Por: Jean Maninat
El guión es harto conocido. Lo hemos visto en grandes producciones cinematográficas y en reproducciones de pacotilla. Luego de una catástrofe producida por mano humana, la civilización tal como se conoce desaparece, solo quedan como vestigio las ruinas de sus monumentos más emblemáticos, y tribus de salvajes reinan sobre territorios usualmente desérticos. En medio de tan desolador escenario, subsiste una burbuja protegida por el ingenio de sus moradores, un oasis con agua potable, electricidad, plantas, huerto, donde una industriosa comunidad trata, a duras penas, de mantener viva la lumbre de la civilización.
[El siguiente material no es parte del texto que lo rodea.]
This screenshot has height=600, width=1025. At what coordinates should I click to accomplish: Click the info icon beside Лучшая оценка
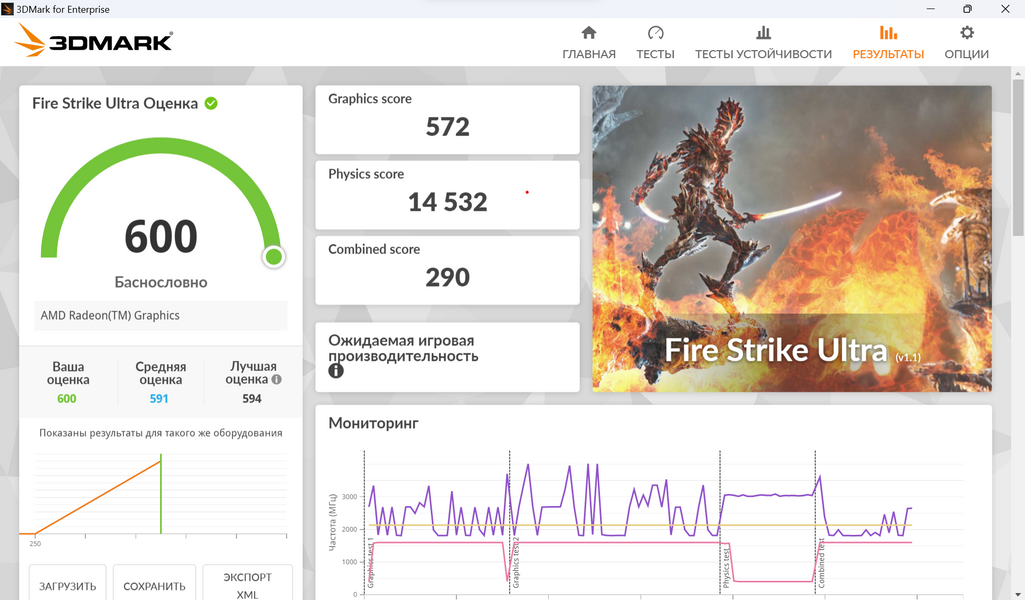[277, 380]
A la cabeza hay un líder, inusitadamente calmo, una especie de libro de autoayuda andante, siempre dispuesto a dar consejos, un pozo de ingenua sabiduría amado por casi todos.
Afuera de la empalizada que defiende el refugio de civilización reina el caos, una barbarie donde solo sobreviven los más fuertes, los más bárbaros, los que han logrado guardar algo de municiones, algunas armas pretéritas para detonarlas y los imprescindibles vehículos todoterreno y motos destartaladas pero eficientes para la persecución. Cuando las tribus no están de juerga, en permanentes y violentos torneos, es porque se preparan para asaltar, por enésima vez, el remanso de quehacer humano y apagar la brasa de convivencia que todavía arde y les recuerda el mundo que una vez fue y que tanto detestan.
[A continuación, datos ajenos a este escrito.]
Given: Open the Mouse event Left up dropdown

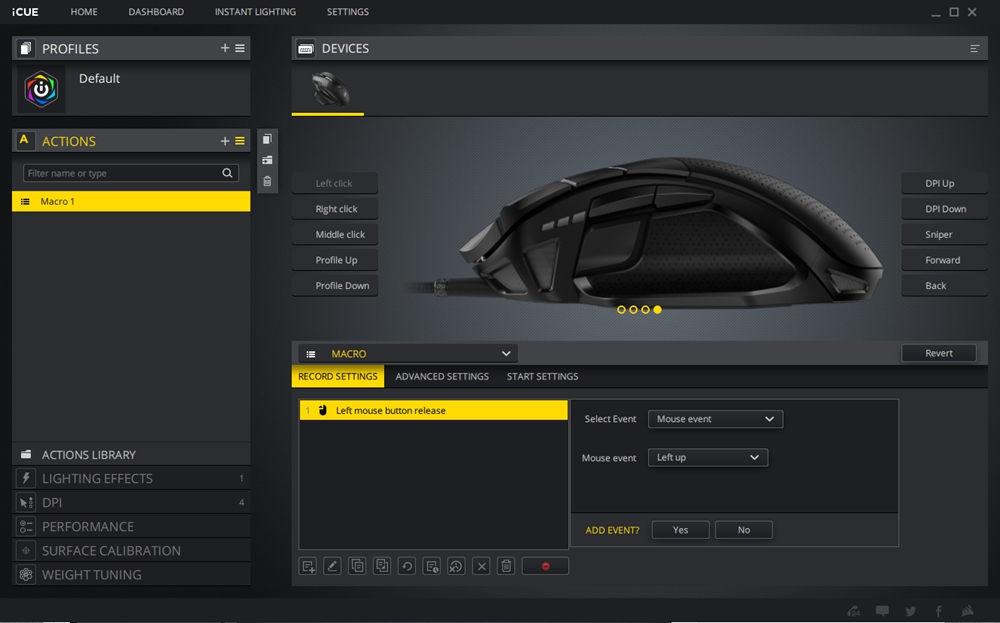Looking at the screenshot, I should tap(708, 457).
Adentro, en el oasis, no todo es paz y armonía. Subsisten los trazos de humanidad que alimentan los resentimientos, los pequeños rencores, las apetencias disimuladas, las ansias de descollar, de liderar al grupo, de influir en el destino colectivo. Roe el ambiente una inquina que se trasmite sigilosamente, de oído a oído: nos quieren tener aquí prisioneros, a merced de los asaltantes, parlamentando con ellos, cuando es hora de salir y arrasar con todo, liberarnos de una buena vez. Si me siguieran a mí, a nosotros, otro gallo cantaría…
Hay invariablemente en la historia (juro que no voy a escribir relato) una tierra prometida, un lugar mítico donde quedarían intactas vastas y ricas praderas (siempre junto al mar) y se podría comenzar de nuevo, recrear la civilización que una vez se tuvo, construir una nueva armonía entre hombre y naturaleza. Recobrar la civilización. Pero afuera está el obstáculo, acechando, a la espera de la primera salida en falso, el primer resbalón, los primeros desesperados que intentan salir por su cuenta y riesgo, sin pensar en la comunidad que quieren dejar atrás. Hay, no faltaba más, el mito de unos extraordinarios guerreros que vendrán del norte con sus poderosas armas y sacarán del asedio a la atribulada, pero resistente, comunidad.
Sí, a eso vamos… y siempre hay el outsider, algo cínico y resabido, una especie de Rick Blaine en Casablanca, con todas las malas mañas del orden de cosas que caducó gracias a la estupidez de los propios bípedos que lo crearon, dispuesto a sacrificarse y al final dirigir a la precaria población hacia su liberación definitiva. We don’t need another hero suena en Dolby Surround 7.1 mientras los créditos caen en cascada. La distopía suele tener un final feliz.